This git repository has three files:
- README.md - this file
- run_analysis.r - an R script used to clean and "tidy" [1] raw human activity data
- CodeBook.md - a markdown document containing descriptions of the input, transformations, and output data referred to in run_analysis.r
Before running "run_analysis.R", you'll need:
- a working installation of R
- installed packages:
- dplyr, version >= 0.2 (tested using v0.4.3)
- a copy of the raw human activity data collected by Anguita et al. [2]
- This can be found at: http://archive.ics.uci.edu/ml/datasets/Human+Activity+Recognition+Using+Smartphones
To set up your R environment before running the script, make sure that both the run_analysis.R script and the raw data (in a sub-directory named "UCI HAR Dataset") are both in your working directory.

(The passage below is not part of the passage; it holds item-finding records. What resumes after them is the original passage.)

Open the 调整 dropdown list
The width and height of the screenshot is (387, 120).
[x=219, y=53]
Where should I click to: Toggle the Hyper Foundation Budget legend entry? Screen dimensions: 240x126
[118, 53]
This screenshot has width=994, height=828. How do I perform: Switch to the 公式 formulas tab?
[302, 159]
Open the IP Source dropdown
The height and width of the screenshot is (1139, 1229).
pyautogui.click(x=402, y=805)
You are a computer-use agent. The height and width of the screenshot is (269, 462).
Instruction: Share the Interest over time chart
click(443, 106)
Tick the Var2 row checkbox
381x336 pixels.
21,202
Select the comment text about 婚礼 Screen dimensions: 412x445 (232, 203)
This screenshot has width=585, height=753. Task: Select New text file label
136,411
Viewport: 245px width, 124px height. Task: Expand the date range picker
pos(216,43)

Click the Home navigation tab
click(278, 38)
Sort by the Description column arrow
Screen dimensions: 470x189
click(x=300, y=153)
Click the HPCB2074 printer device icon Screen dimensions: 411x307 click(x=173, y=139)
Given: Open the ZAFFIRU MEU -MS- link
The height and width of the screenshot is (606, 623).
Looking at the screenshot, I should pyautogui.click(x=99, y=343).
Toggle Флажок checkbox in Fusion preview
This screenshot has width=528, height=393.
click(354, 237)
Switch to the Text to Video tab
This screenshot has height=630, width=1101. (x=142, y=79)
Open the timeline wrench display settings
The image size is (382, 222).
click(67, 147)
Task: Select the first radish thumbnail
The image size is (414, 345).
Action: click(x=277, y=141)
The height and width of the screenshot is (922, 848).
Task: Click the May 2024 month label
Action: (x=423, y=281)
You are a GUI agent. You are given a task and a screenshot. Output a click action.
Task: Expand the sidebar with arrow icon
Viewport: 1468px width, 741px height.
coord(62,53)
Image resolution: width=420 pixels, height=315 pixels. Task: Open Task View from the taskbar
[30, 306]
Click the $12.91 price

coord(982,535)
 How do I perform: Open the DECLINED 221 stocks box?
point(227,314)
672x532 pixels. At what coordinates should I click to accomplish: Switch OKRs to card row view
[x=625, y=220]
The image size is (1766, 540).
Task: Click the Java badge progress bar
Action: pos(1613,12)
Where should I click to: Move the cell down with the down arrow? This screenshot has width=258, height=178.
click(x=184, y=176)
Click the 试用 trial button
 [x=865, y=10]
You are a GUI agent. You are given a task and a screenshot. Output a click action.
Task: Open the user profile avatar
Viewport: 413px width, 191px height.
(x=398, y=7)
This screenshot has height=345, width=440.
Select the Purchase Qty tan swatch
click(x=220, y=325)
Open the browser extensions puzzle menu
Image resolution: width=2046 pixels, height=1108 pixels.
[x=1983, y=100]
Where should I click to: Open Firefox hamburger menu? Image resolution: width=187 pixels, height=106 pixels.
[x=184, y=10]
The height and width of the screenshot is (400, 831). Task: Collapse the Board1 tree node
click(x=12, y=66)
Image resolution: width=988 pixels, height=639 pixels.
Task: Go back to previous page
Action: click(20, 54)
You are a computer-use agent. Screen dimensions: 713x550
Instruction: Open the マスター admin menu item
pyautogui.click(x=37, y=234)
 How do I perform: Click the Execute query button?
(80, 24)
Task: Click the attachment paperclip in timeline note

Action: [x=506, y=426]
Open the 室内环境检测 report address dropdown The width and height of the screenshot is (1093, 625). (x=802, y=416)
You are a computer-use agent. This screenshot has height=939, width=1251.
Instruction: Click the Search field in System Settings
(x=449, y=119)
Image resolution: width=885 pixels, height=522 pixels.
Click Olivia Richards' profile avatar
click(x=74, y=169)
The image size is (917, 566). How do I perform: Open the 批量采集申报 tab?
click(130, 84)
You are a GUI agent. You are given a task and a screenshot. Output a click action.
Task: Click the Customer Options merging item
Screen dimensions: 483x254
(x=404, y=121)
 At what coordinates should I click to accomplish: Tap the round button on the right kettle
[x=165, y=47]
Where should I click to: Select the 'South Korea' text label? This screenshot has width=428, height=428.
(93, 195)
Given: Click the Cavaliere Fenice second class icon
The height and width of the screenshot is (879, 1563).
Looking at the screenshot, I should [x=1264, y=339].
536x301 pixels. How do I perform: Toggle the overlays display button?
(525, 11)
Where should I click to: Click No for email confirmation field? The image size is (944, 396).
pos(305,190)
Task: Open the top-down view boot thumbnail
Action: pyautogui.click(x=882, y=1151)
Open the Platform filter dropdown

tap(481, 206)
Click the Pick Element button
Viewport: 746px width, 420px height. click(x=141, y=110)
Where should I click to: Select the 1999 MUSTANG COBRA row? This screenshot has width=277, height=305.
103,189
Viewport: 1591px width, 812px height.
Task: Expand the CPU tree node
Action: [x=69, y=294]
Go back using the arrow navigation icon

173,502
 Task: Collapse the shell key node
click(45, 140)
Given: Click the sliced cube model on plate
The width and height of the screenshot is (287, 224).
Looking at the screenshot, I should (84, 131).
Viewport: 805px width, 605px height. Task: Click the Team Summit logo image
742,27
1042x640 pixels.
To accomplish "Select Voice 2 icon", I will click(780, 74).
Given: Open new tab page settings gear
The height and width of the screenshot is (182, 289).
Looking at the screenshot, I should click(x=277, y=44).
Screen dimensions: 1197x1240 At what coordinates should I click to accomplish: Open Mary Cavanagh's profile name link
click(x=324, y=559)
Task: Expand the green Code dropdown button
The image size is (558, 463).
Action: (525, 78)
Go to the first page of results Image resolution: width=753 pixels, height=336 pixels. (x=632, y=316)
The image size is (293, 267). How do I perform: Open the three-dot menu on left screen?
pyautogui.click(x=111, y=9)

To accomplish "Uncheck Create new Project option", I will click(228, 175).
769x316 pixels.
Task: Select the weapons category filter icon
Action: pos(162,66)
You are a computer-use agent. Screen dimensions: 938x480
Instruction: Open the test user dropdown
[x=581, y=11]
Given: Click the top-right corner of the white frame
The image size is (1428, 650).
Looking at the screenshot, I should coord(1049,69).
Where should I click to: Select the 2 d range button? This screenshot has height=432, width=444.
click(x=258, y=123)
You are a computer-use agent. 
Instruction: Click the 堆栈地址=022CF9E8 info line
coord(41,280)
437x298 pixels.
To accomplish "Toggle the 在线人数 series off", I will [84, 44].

For example:
./ (working directory)
run_analysis.R
UCI HAR Dataset/
test/
train/
activity_labels.txt
...
Finally, run the R script, which will do the following:
- Read in the X (measurement), Y (activity), and subject datasets for both the train and test partitions.
- Merge the 6 datasets above into a single dataset
- Re-label the activities using meaningful descriptions instead of coded values.
- Remove some of the measurement variables (any that aren't the mean or standard deviation).
- Add meaningful variable names, based on the "features.txt" metadata included with the original datasets. - Measurement variable names are abbreviated, to avoid being too long. - Some of the variable names appear to have included typos (e.g. "BodyBody") which have been corrected.
- Create two datasets in the working directory: 1. har_tidy.txt - the "tidy" dataset, with mean and std. deviations of measurements, along with identifying information about each set of measurements. 2. har_summary.txt - a second "tidy" dataset, this one containing the average measurements by subject and activity.
For more information on the contents of these datasets, see the included CodeBook.md.
[1] Wickham, H. Tidy Data. Retrieved October 25, 2015, from http://vita.had.co.nz/papers/tidy-data.pdf
[2] Davide Anguita, Alessandro Ghio, Luca Oneto, Xavier Parra and Jorge L. Reyes-Ortiz. A Public Domain Dataset for Human Activity Recognition Using Smartphones. 21th European Symposium on Artificial Neural Networks, Computational Intelligence and Machine Learning, ESANN 2013. Bruges, Belgium 24-26 April 2013.